| Bug #28916 | LDML doesn't work for utf8 and is not described in the manual | ||
|---|---|---|---|
| Submitted: | 6 Jun 2007 8:10 | Modified: | 30 May 2008 17:26 |
| Reporter: | Alexander Barkov | Email Updates: | |
| Status: | Closed | Impact on me: | |
| Category: | MySQL Server: Documentation | Severity: | S3 (Non-critical) |
| Version: | 5.0, 5.1 | OS: | Any |
| Assigned to: | Paul DuBois | CPU Architecture: | Any |
[6 Jun 2007 8:11]
Alexander Barkov
Diff file to add user defined Unicode collations using LDML
Attachment: Index.xml.diff (text/x-patch), 596 bytes.
[6 Jun 2007 12:11]
Bugs System
A patch for this bug has been committed. After review, it may be pushed to the relevant source trees for release in the next version.
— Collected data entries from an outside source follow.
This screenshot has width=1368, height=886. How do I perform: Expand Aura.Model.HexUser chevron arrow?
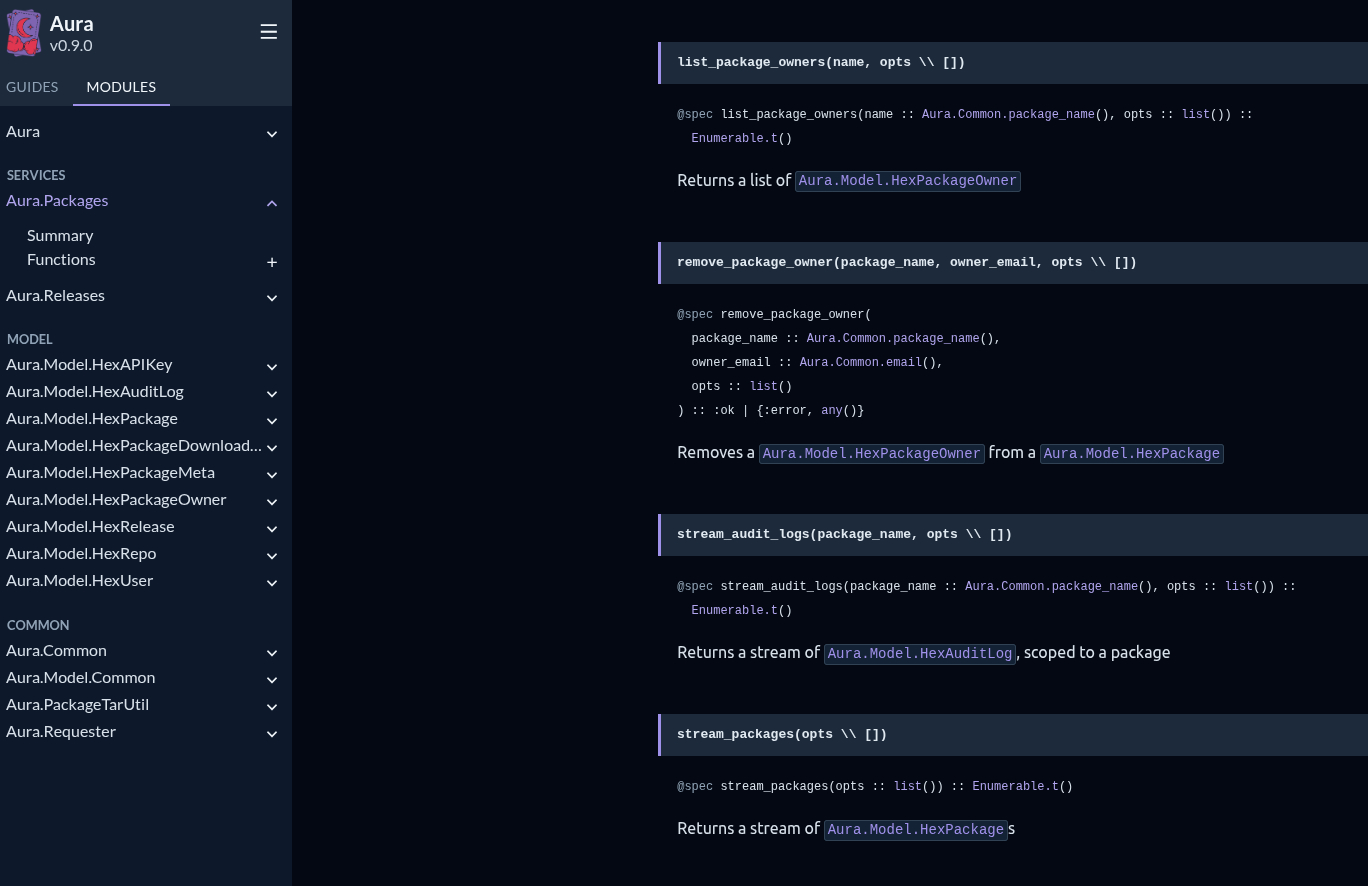pos(271,583)
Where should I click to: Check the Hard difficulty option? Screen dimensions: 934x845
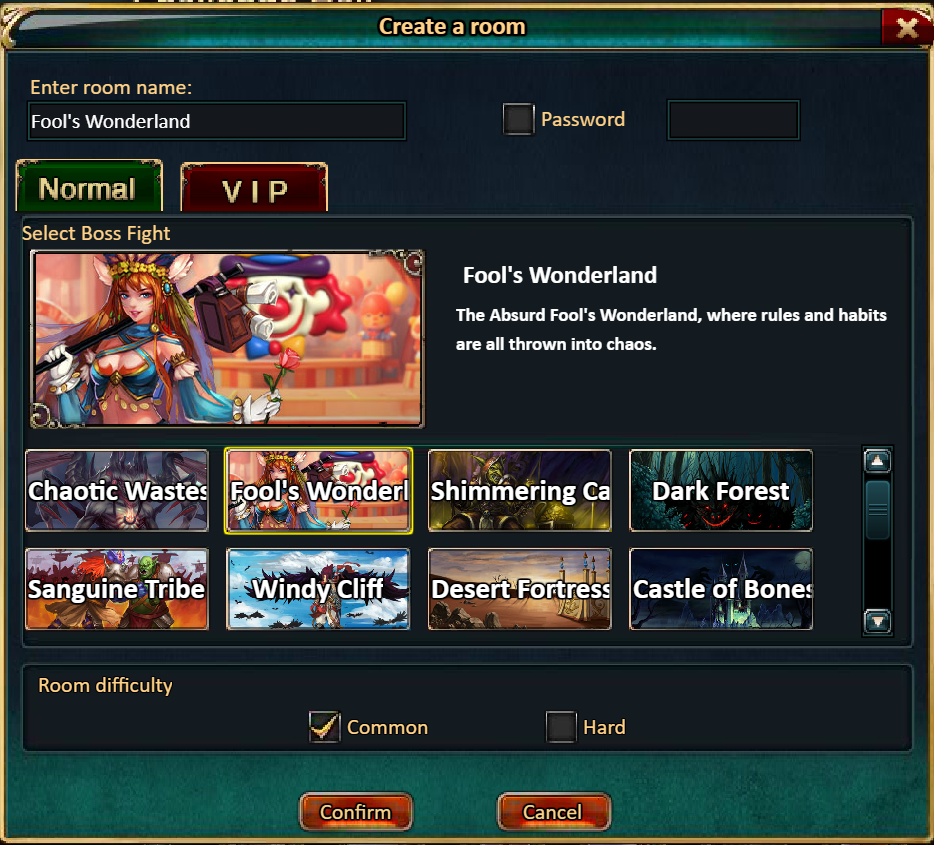tap(561, 726)
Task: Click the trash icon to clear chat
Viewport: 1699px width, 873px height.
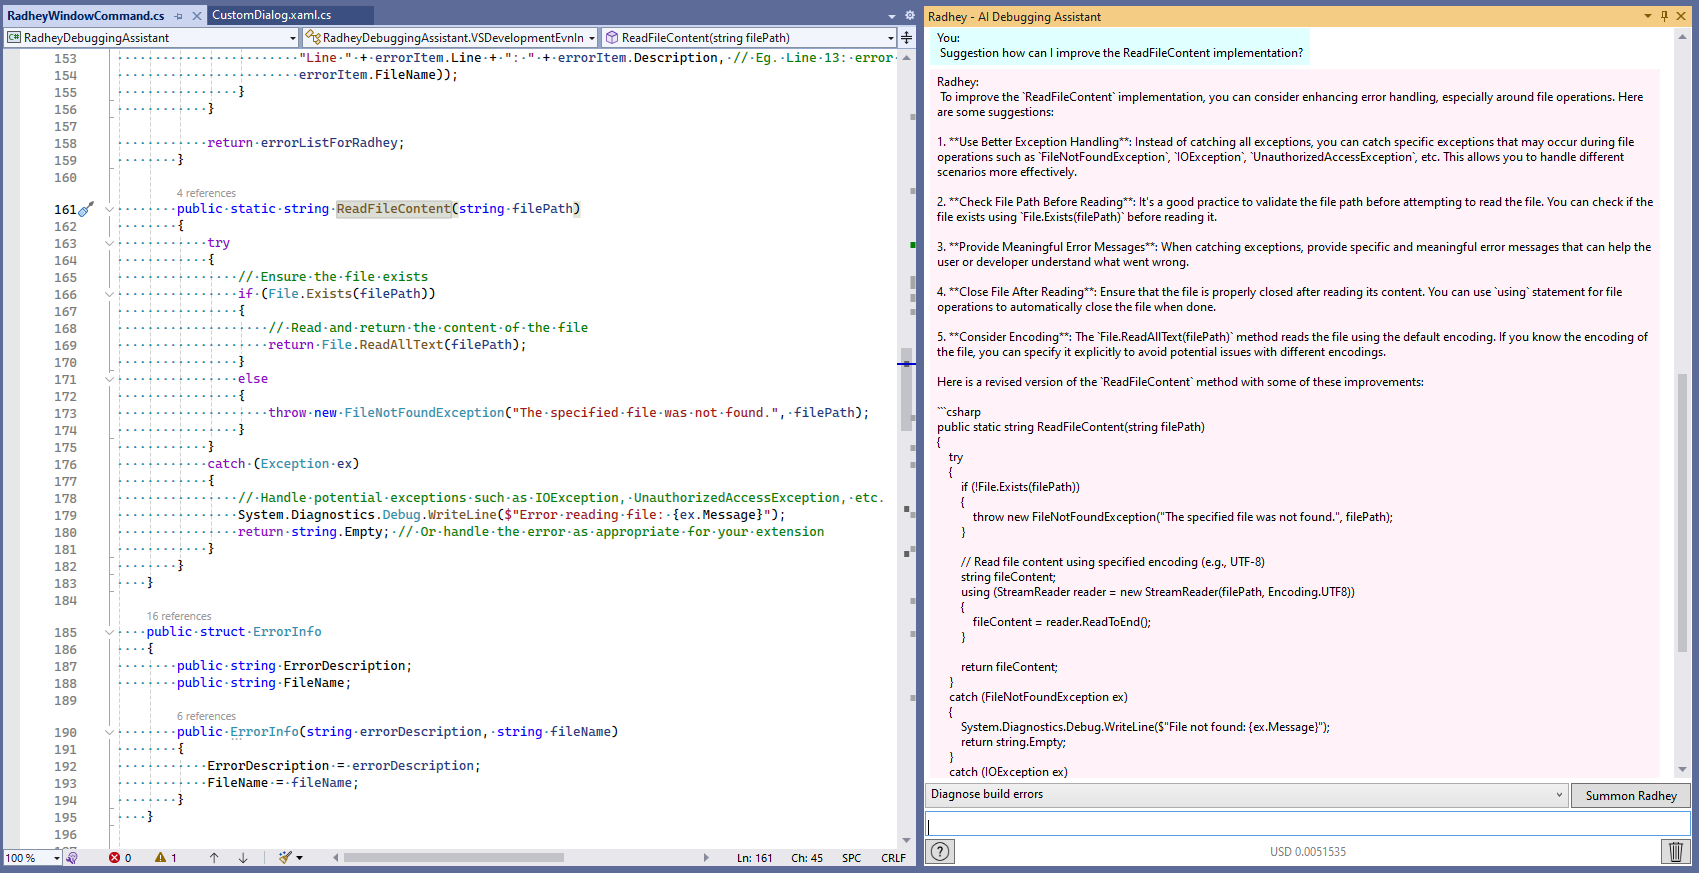Action: (1676, 851)
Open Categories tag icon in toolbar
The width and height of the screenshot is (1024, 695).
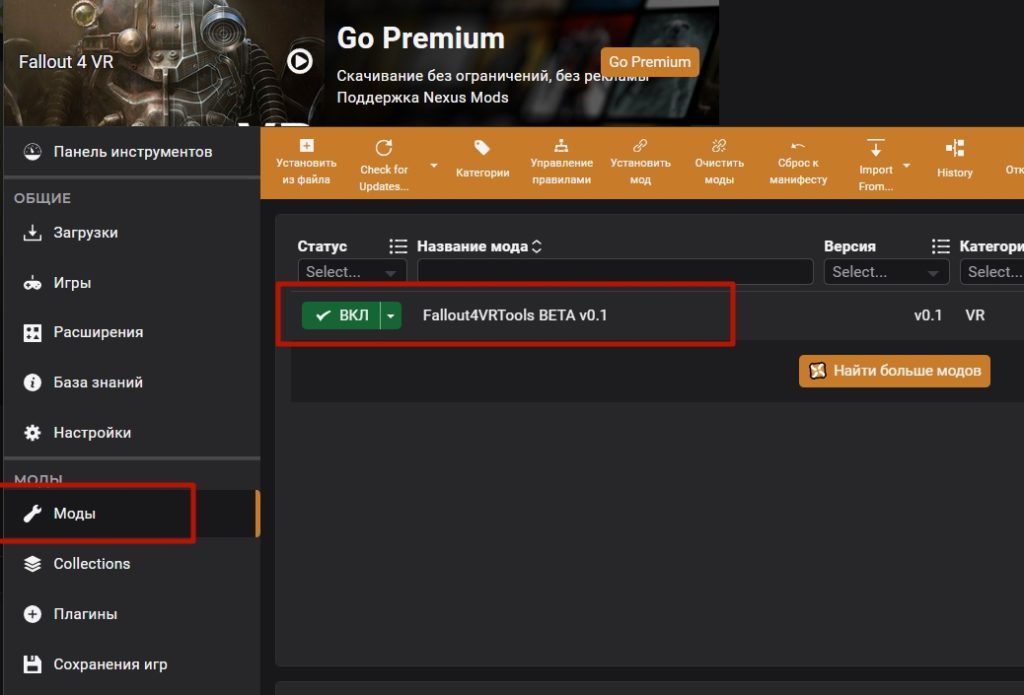click(482, 148)
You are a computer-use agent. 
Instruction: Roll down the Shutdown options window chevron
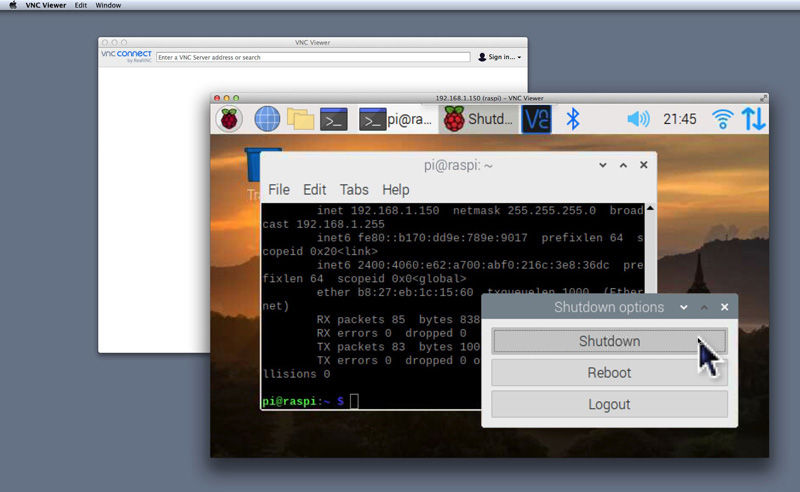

You can access the patch from: http://lists.mysql.com/commits/28193 ChangeSet@1.2515, 2007-06-06 17:09:59+05:00, bar@mysql.com +9 -0 Bug#28916 LDML doesn't work for utf8 and is not described in the manual - Adding missing initialization for utf8 collations - Minor code clean-ups: renaming variables, moving code into a new separate function. - Adding test, to check that both ucs2 and utf8 user defined collations work (ucs2_test_ci and utf8_test_ci) - Adding Vietnamese collation as a complex user defined collation example.
[7 Jun 2007 12:56]
Bugs System
A patch for this bug has been committed. After review, it may be pushed to the relevant source trees for release in the next version. You can access the patch from: http://lists.mysql.com/commits/28295 ChangeSet@1.2515, 2007-06-07 17:55:55+05:00, bar@mysql.com +9 -0 Bug#28916 LDML doesn't work for utf8 and is not described in the manual - Adding missing initialization for utf8 collations - Minor code clean-ups: renaming variables, moving code into a new separate function. - Adding test, to check that both ucs2 and utf8 user defined collations work (ucs2_test_ci and utf8_test_ci) - Adding Vietnamese collation as a complex user defined collation example.
[8 Jun 2007 8:35]
Alexander Barkov
Pushed into 5.0.44-rpl Pushed into 5.1.20-rpl To documentation team: This bug can be closed only after we have a new section in the manual, explaining how to add user defined Unicode collations using LDML. I'm going to write this section soon. Please wait for me :)
[21 Jun 2007 20:12]
Bugs System
Pushed into 5.0.46
[21 Jun 2007 20:15]
Bugs System
Pushed into 5.1.20-beta
[23 Jun 2007 8:16]
Jon Stephens
Waiting for info from Bar. :)
[1 Oct 2007 10:50]
Alexander Barkov
At the Heidelberg DevConf, Bar gave a session "How to add a collation". Paul now has all information to write a manual section on LDML using Bar's presentation.
[15 Nov 2007 15:21]
Paul DuBois
Changing category to Documentation, assigning to myself.
[30 May 2008 17:26]
Paul DuBois
Thank you for your bug report. This issue has been addressed in the documentation. The updated documentation will appear on our website shortly, and will be included in the next release of the relevant products. The manuals now contain a new section on adding new collations: http://dev.mysql.com/doc/refman/4.1/en/adding-collation.html http://dev.mysql.com/doc/refman/5.0/en/adding-collation.html http://dev.mysql.com/doc/refman/5.1/en/adding-collation.html http://dev.mysql.com/doc/refman/6.0/en/adding-collation.html This covers simple collations for 8-bit character sets an LDML-based collations for Unicode character sets. The 4.1 manual does not have instructions for adding LDML collations because that is not supported in 4.1.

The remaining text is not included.